> What is required
Reproduce only the lines of the material below that start at the line containing "Task: Click the Royal Antwerp FC team name" and stop at the line containing "This screenshot has width=917, height=421.". Keep both end lines.

> Source data

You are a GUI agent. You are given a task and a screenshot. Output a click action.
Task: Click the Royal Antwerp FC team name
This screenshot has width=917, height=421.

--

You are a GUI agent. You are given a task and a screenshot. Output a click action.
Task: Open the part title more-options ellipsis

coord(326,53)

> Written reply
Task: Click the Royal Antwerp FC team name
This screenshot has width=917, height=421.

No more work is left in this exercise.